Review of It

It (1927)
10/10
The Icon Who Fell From Grace
3 February 2007
Warning: Spoilers
Before Marilyn and THE SEVEN YEAR ITCH, there was Clara Bow. Even so, both women shared many similarities that places them in a parenthetical position akin to soul-sisters: both came from tragic homes and escaped the wrath and madness of their mothers as well as the abuse from their fathers, both entered Hollywood on a lark and rose to the top of their game playing sexually liberated women who oozed magnetism, and both women's careers -- which never fully used their talent, clearly evident but put aside in lieu of their physical presence -- came to a screeching halt too soon. While an obscure death was the culprit for Marilyn, talkies and Clara's terror of how her voice would sound in this (then) new media was hers.
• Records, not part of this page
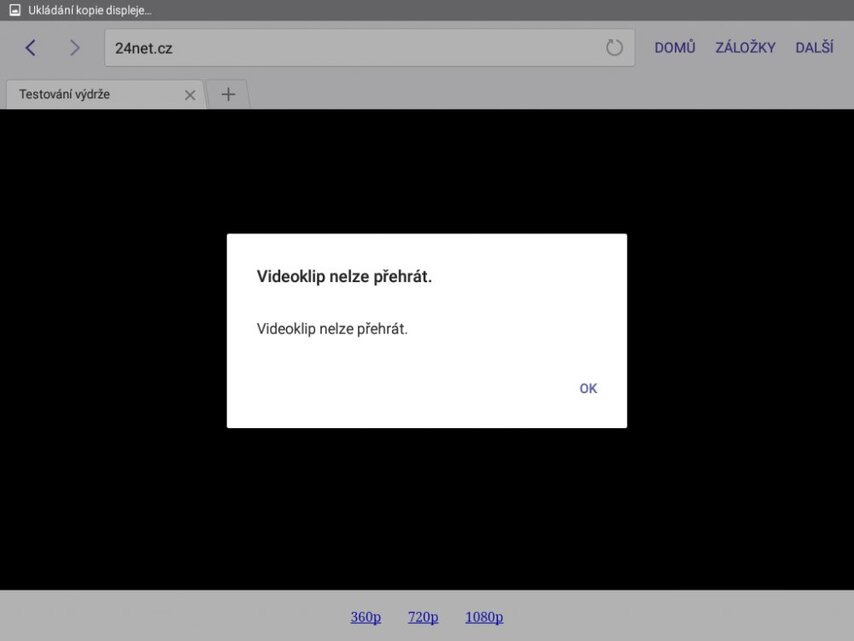The width and height of the screenshot is (854, 641).
Task: Click the bold dialog title Videoklip nelze přehrát
Action: pos(344,277)
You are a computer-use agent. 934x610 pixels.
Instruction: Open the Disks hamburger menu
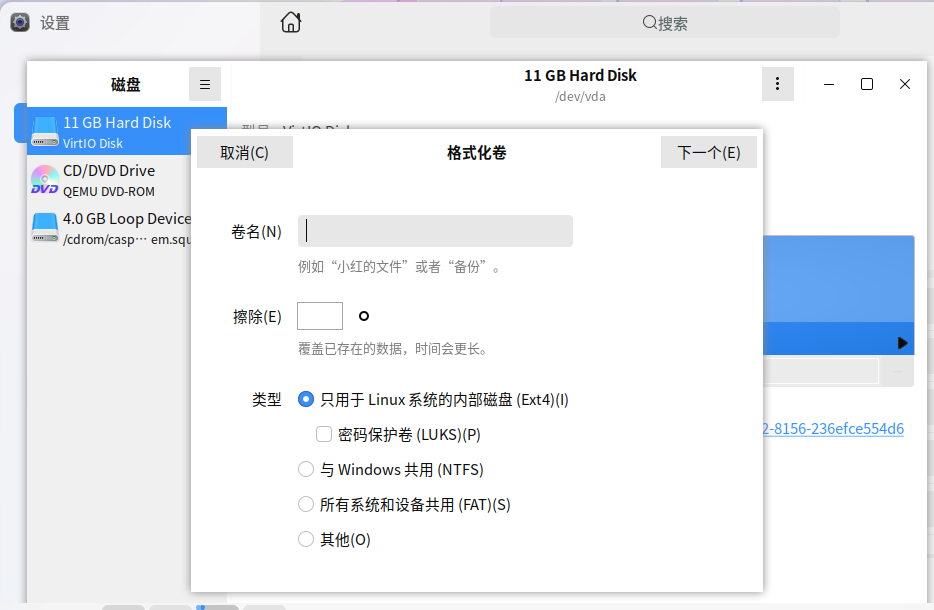click(x=205, y=85)
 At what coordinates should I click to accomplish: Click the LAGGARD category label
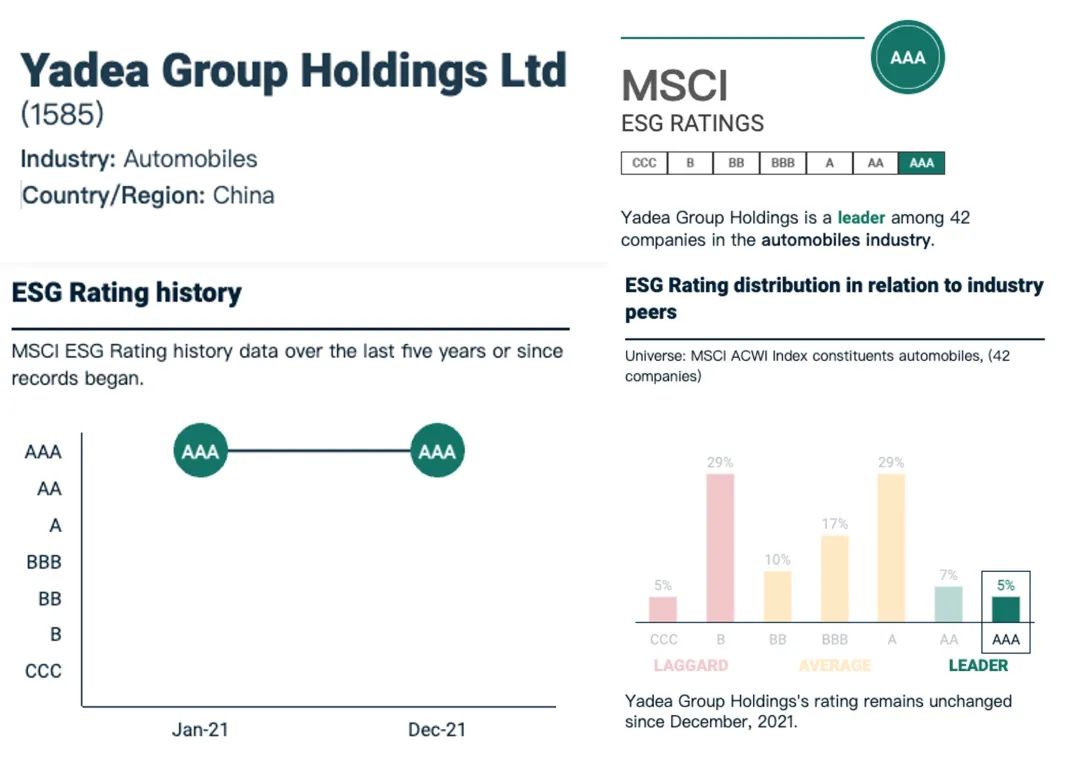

However, Clara's screen persona has a different approach to the issue of female sensuality, and this is a crucial difference which separates her from Marilyn. In the 1950s, Marilyn suffered from Hollywood's excesses in their quest for the glamorization of women until they were decorative fantasies, hers being the fleshy, dim platinum blond with the breathy whisper of a voice (in strong contrast to the more gamine Audrey Hepburn, who was virtually sexless and fragile). Clara, a woman in the Roaring Twenties, was carnality personified as well, but smart, independent, assertive, a female Bugs Bunny who could turn any situation, no matter how precarious, to her own advantage and walk away with the guy and the entire picture even if it was of mediocre quality.
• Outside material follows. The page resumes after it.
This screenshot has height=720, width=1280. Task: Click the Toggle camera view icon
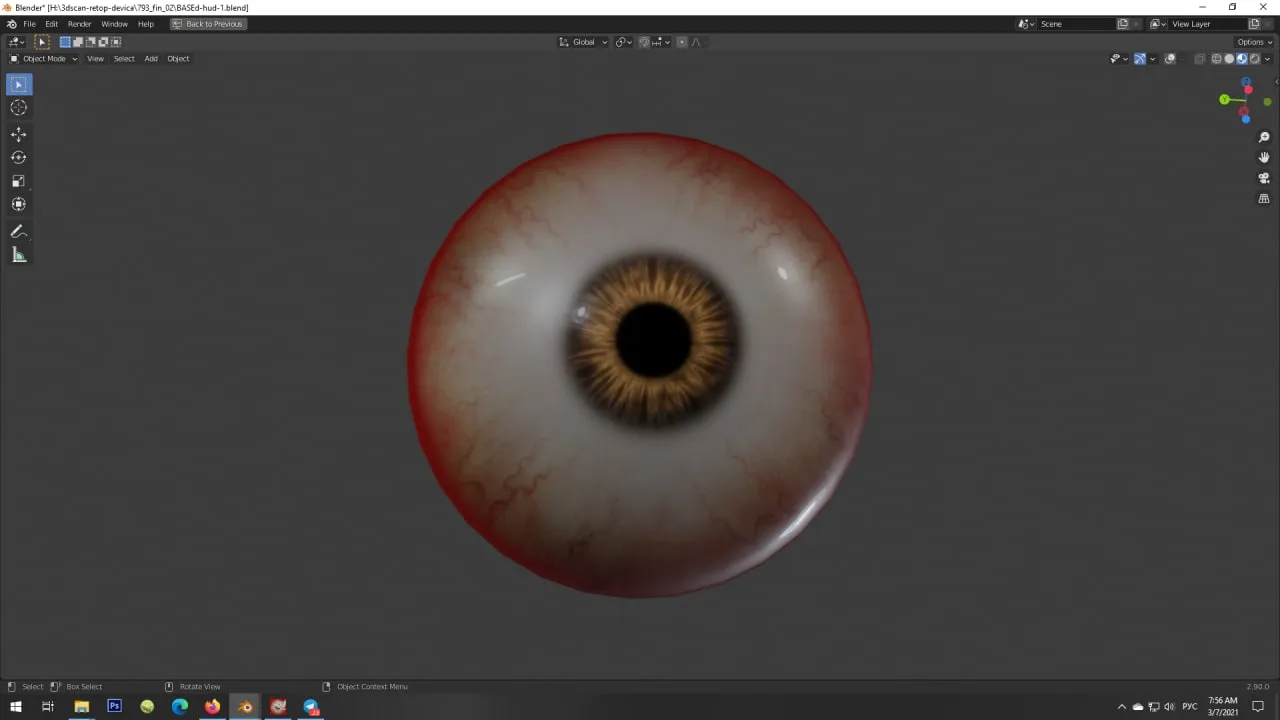tap(1264, 178)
Plus, she had those eyes, and that capability of expression Marilyn suggested but never truly had. There is a scene in IT -- the movie which defined Clara Bow even if the word's new meaning was "codified" by Elinor Glyn's keen, self-promoting marketing -- when Antonio Moreno, the object of Clara's (rather aggressive) affections, has offered her something less noble than the marriage she wants from him (which is at the heroine's romantic and even conservative core). Her expression changes little, but her eyes are the ones who register so much pain that it literally pours itself out from the screen and into the viewer's lap. (Clara was quoted as saying whenever she needed to emote, she would think of her childhood.) Then again, it was Norma Desmond, the fictional tragic grand dame of SUNSET BLVD. who did say, "We had faces!" How true. The explanatory inter-titles never interfere too much with the action -- many silents suffer from this tendency -- and the actors always seem to be in a natural state of acting rather than a flurry of miming.

Because Clara is in practically every scene in IT, we get the most of her character's Cinderella story from the moment she spies her man (and the camera zooms in on him), concludes he's for her, and then takes us on her own journey from acknowledgment (even when she herself isn't aware how she'll achieve her goal) to the ultimate resolution. Romantic suspense is at its finest here, with the heroine bravely warding off the criticisms of a world apparently beyond her reach, happy in her own mundane yet vibrant existence, going to lengths of self-sacrifice when the "moral women" appear to condemn her house-mate friend (Priscilla Bonner) who is under scrutiny for being a single mother. This is really the essence of a contemporary character who is, while being fictional, an archetype of strength, who eclipses everyone around her just by being there as when late in the film when she attends a boat ride (at a last attempt to set things straight with Moreno), plays the part of a cultural connoisseur to a hilarious level, then stands looking out into the water (still a little hurt; she's not invulnerable) as Moreno looks on and "other woman" Jacqueline Gadsden (remarkably contrasted to Clara) seethes. That is the power of a character and a perfectly cast actor, and Clara, clearly an actress ahead of her time, was "it." If only Hollywood had known this.